Task directions: Only the lines below starting at the one containing "Screen dimensions: 1920x1080" and ending at the one containing "Choose the Eraser tool" belong in the answer, each copied exactly.

Source records:
*** Block opens ***

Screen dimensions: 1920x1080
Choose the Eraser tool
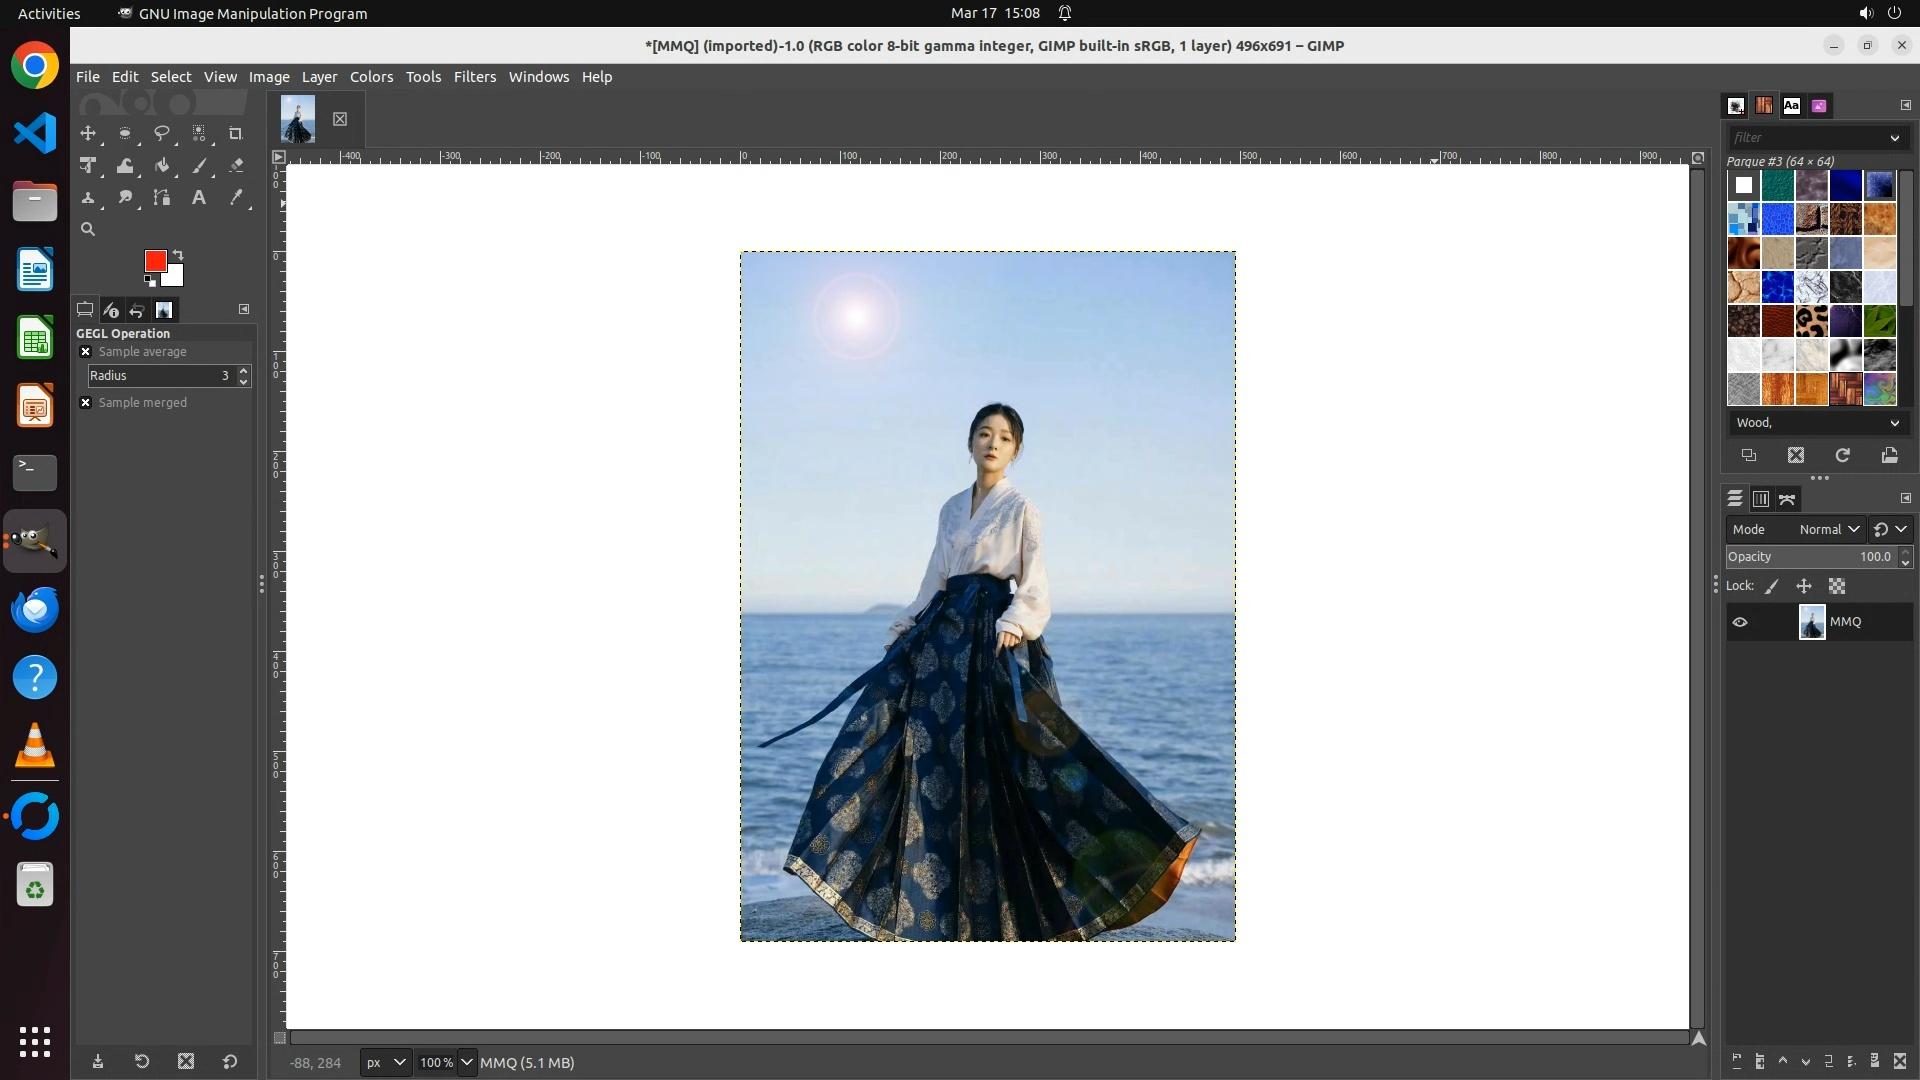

*** Block closes ***
*** Block opens ***

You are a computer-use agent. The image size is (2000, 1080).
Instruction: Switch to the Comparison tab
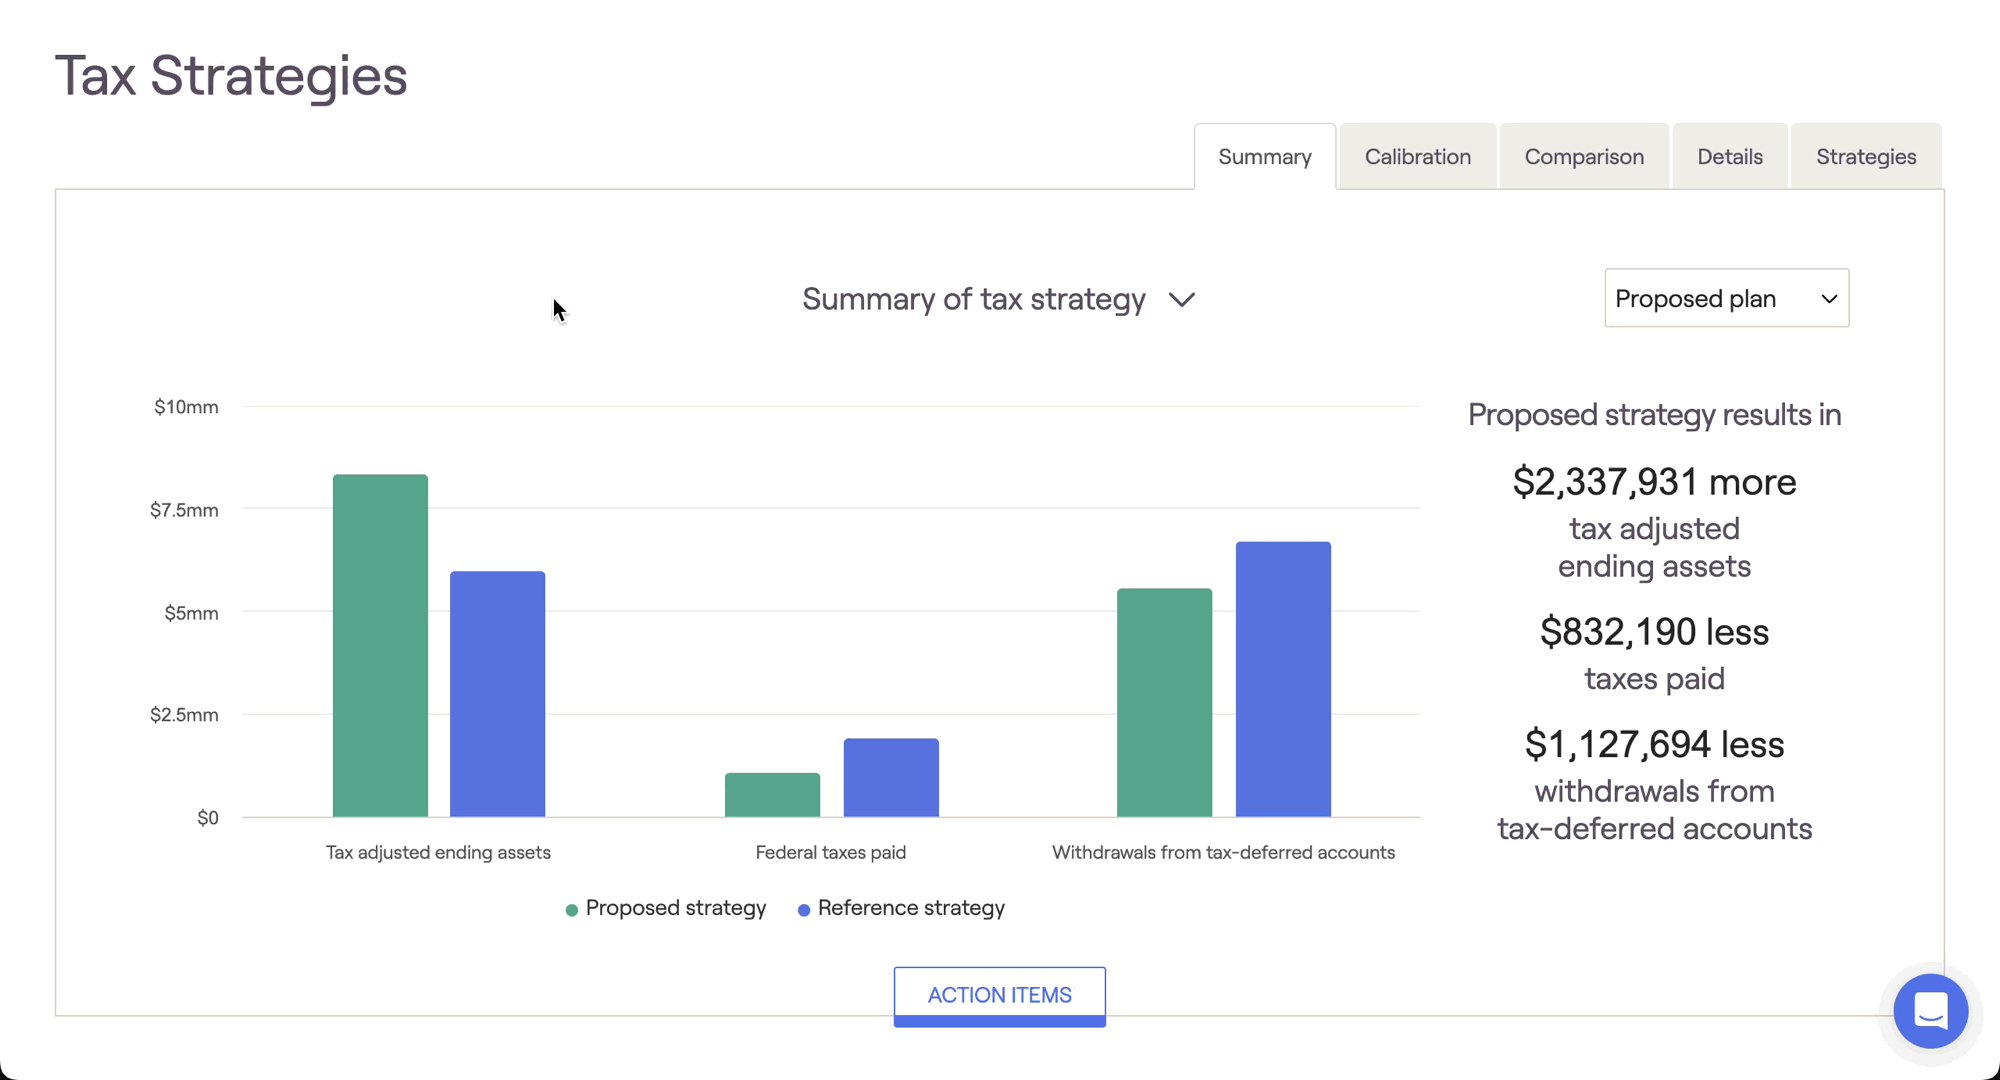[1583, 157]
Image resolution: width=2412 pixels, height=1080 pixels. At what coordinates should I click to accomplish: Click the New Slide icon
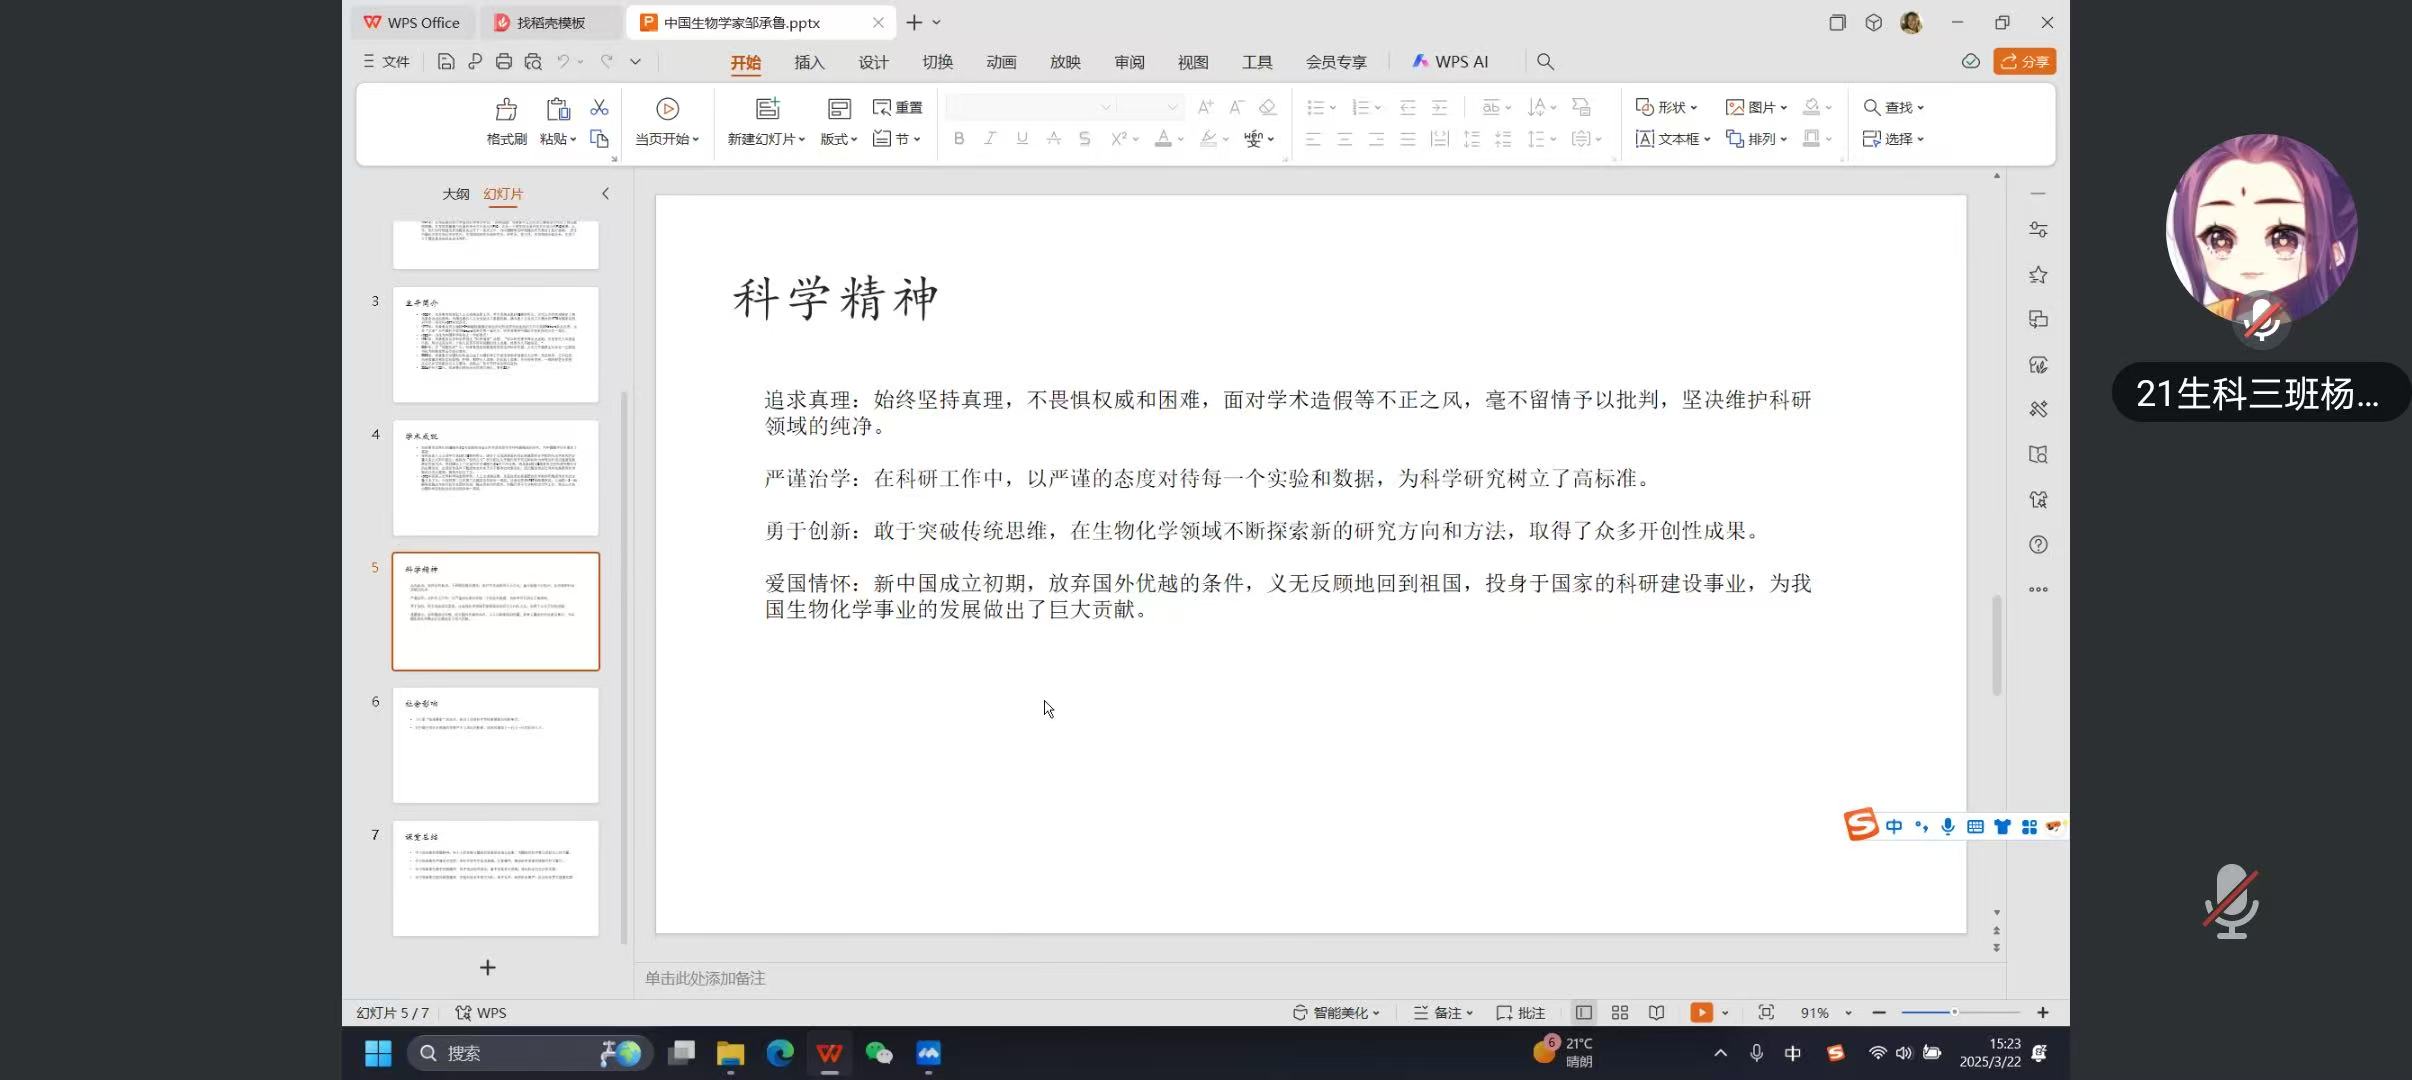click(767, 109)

*** Block closes ***
*** Block opens ***

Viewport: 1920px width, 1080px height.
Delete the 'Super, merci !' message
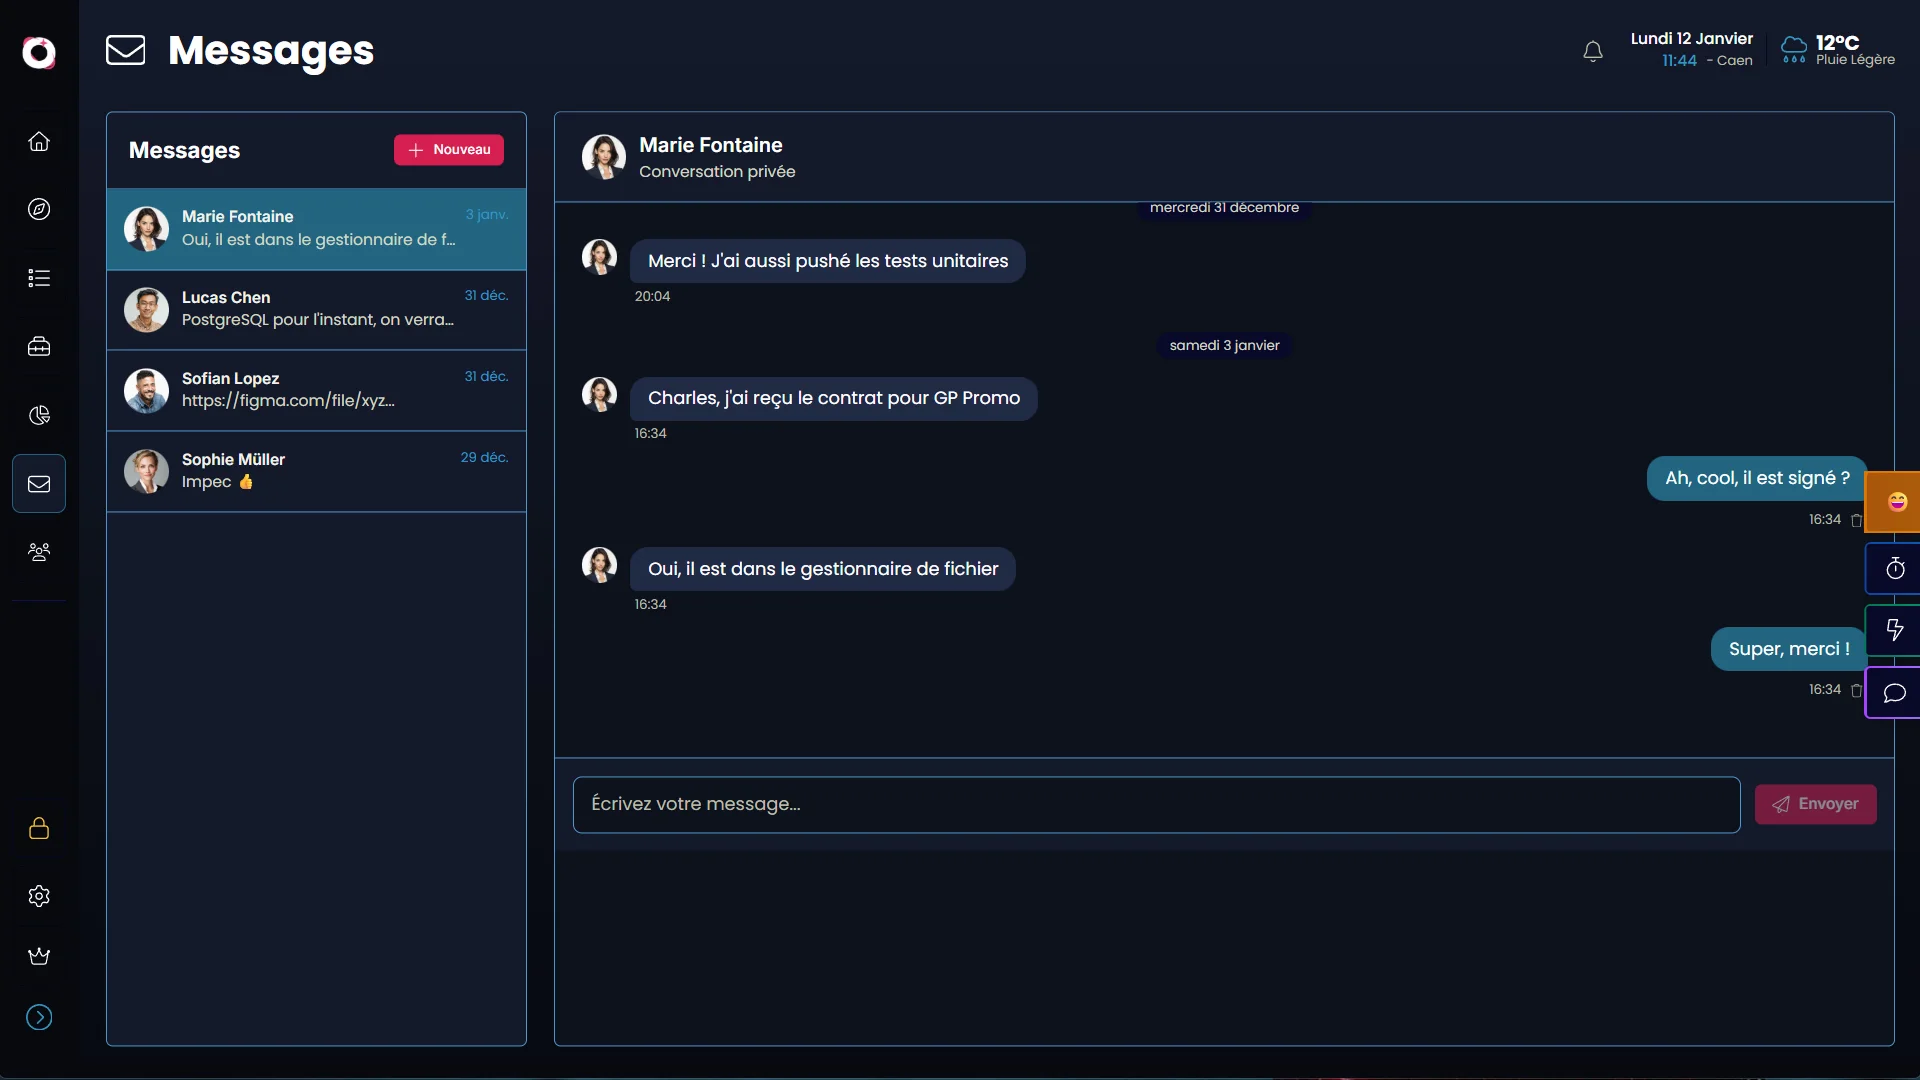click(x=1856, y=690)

*** Block closes ***

Response area:
Screen dimensions: 1920x1080
Choose the Eraser tool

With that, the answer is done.